Bot Management with Google Cloud Armor + reCAPTCHA

58 mins remaining

About this codelab

Last updated Jul 15, 2024

Written by Navya Dwarakanath

1. Introduction

Google Cloud HTTP(S) load balancing is deployed at the edge of Google's network in Google points of presence (POP) around the world. User traffic directed to an HTTP(S) load balancer enters the POP closest to the user and is then load balanced over Google's global network to the closest backend that has sufficient capacity available.

Cloud Armor is Google's distributed denial of service and web application firewall (WAF) detection system. Cloud Armor is tightly coupled with the Google Cloud HTTP Load Balancer and safeguards applications of Google Cloud customers from attacks from the internet. reCAPTCHA Enterprise is a service that protects your site from spam and abuse, building on the existing reCAPTCHA API which uses advanced risk analysis techniques to tell humans and bots apart. Cloud Armor Bot Management provides an end-to-end solution integrating reCAPTCHA Enterprise bot detection and scoring with enforcement by Cloud Armor at the edge of the network to protect downstream applications.

In this lab, you configure an HTTP Load Balancer with a backend, as shown in the diagram below. Then, you'll learn to set up a reCAPTCHA session token site key and embed it in your website. You will also learn to set up redirection to reCAPTCHA Enterprise manual challenge. We will then configure a Cloud Armor bot management policy to showcase how bot detection protects your application from malicious bot traffic.

What you'll learn

How to set up a HTTP Load Balancer with appropriate health checks.
How to create a reCAPTCHA WAF challenge-page site key and associated it with Cloud Armor security policy.
How to create a reCAPTCHA session token site key and install it on your web pages.
How to create a Cloud Armor bot management policy.
How to validate that the bot management policy is handling traffic based on the rules configured.

What you'll need

Basic Networking and knowledge of HTTP
Basic Unix/Linux command line knowledge

2. Setup and Requirements

Self-paced environment setup

Sign-in to the Google Cloud Console and create a new project or reuse an existing one. If you don't already have a Gmail or Google Workspace account, you must create one.

The Project name is the display name for this project's participants. It is a character string not used by Google APIs, and you can update it at any time.
The Project ID must be unique across all Google Cloud projects and is immutable (cannot be changed after it has been set). The Cloud Console auto-generates a unique string; usually you don't care what it is. In most codelabs, you'll need to reference the Project ID (and it is typically identified as PROJECT_ID), so if you don't like it, generate another random one, or, you can try your own and see if it's available. Then it's "frozen" after the project is created.
There is a third value, a Project Number which some APIs use. Learn more about all three of these values in the documentation.
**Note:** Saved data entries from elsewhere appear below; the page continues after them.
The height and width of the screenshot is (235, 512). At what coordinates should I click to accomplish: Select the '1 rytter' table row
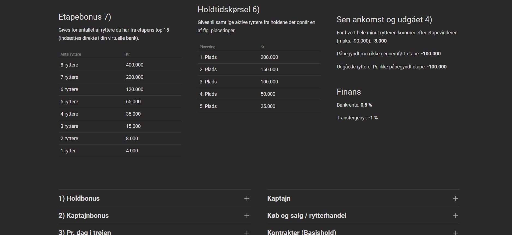pyautogui.click(x=120, y=151)
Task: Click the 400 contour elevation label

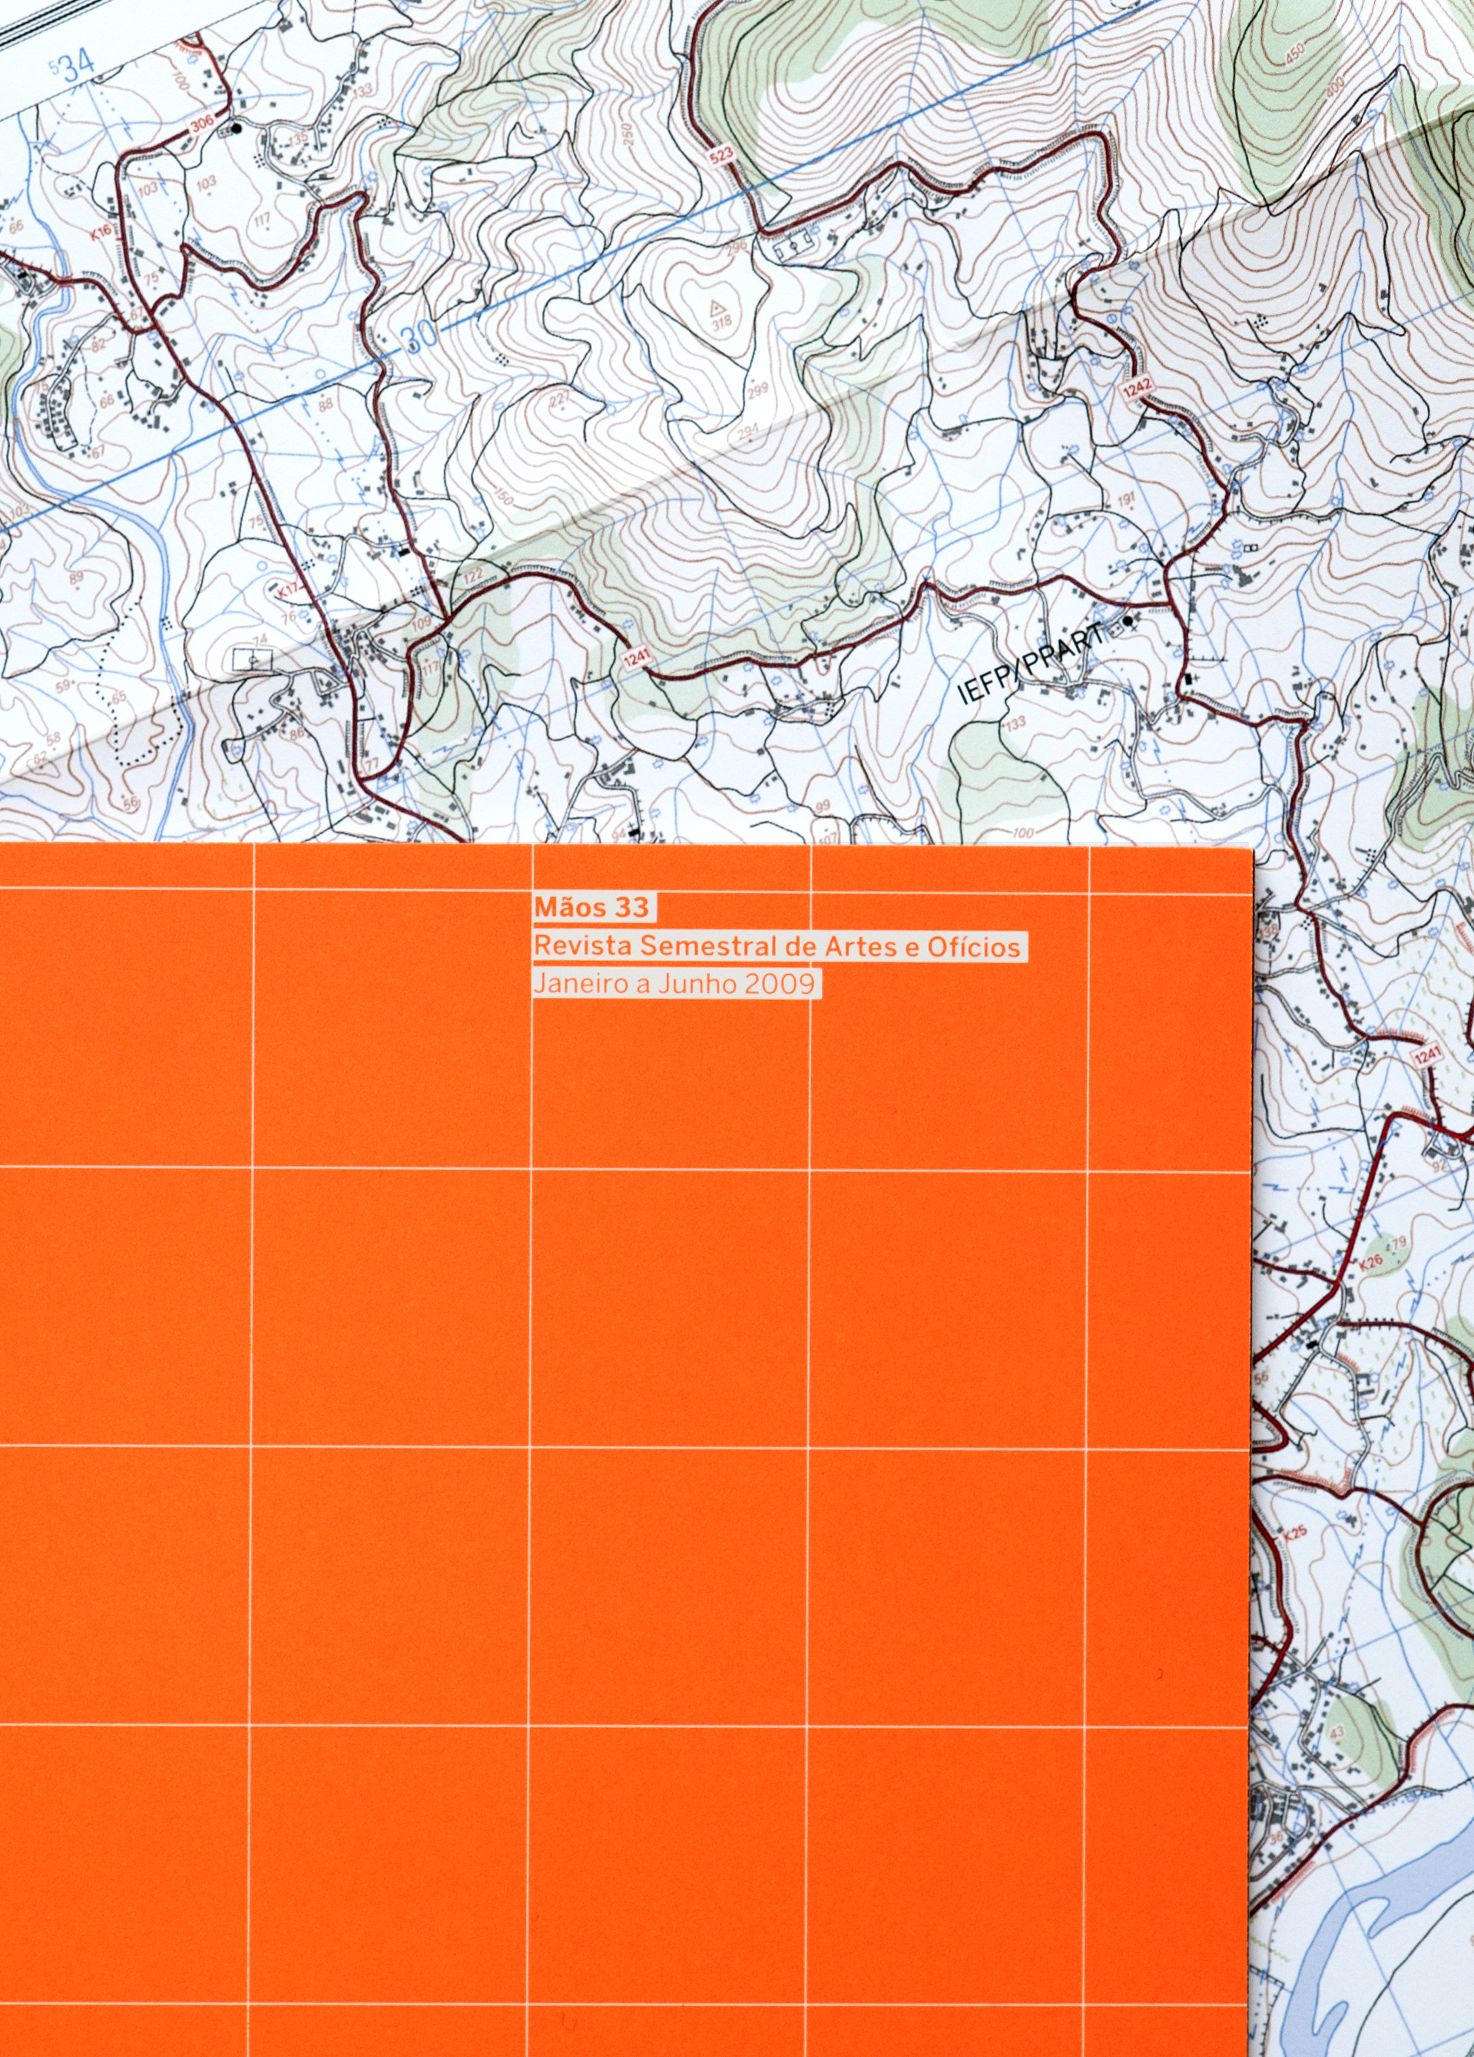Action: tap(1333, 89)
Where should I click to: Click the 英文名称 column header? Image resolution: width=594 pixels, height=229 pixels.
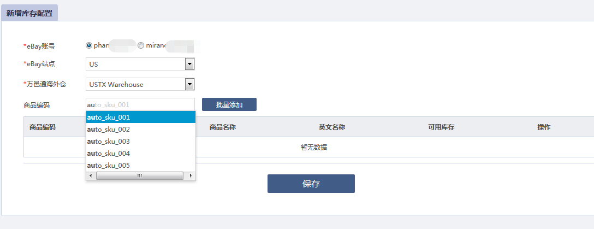click(332, 127)
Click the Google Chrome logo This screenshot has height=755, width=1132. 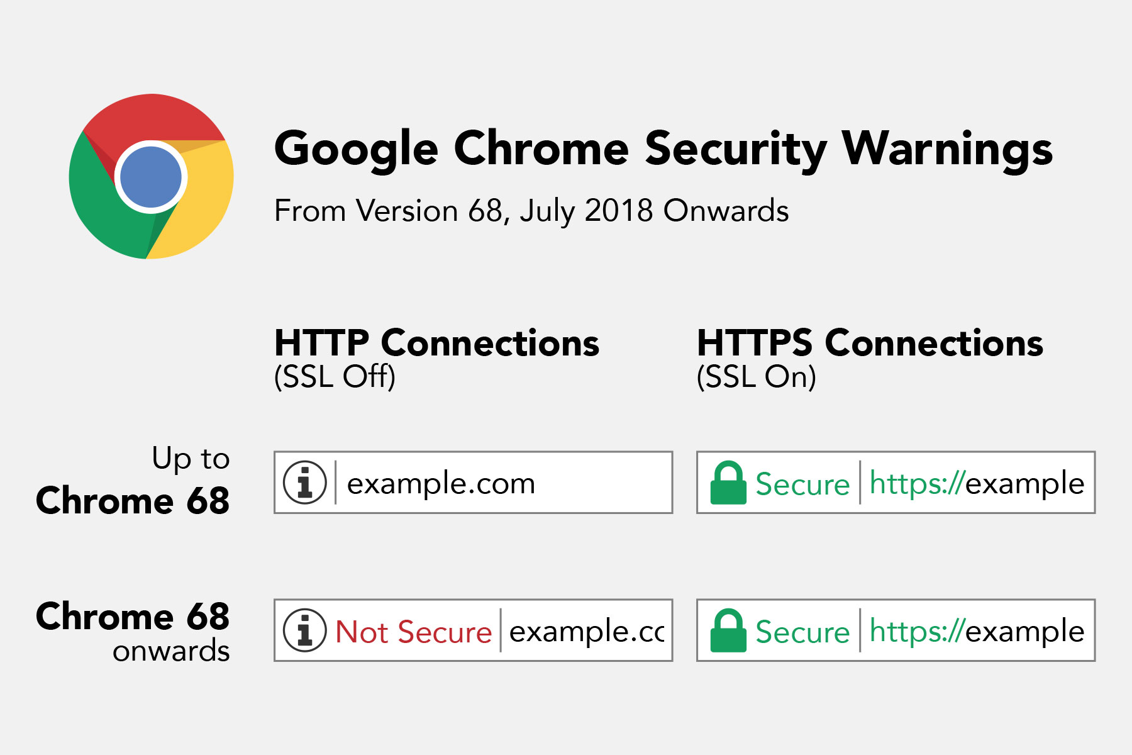pyautogui.click(x=151, y=177)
Next, you'll need to enable billing in the Cloud Console in order to use Cloud resources/APIs. Running through this codelab shouldn't cost much, if anything at all. To shut down resources so you don't incur billing beyond this tutorial, follow any "clean-up" instructions found at the end of the codelab. New users of Google Cloud are eligible for the $300 USD Free Trial program.

Start Cloud Shell

While Google Cloud can be operated remotely from your laptop, in this codelab you will be using Google Cloud Shell, a command line environment running in the Cloud.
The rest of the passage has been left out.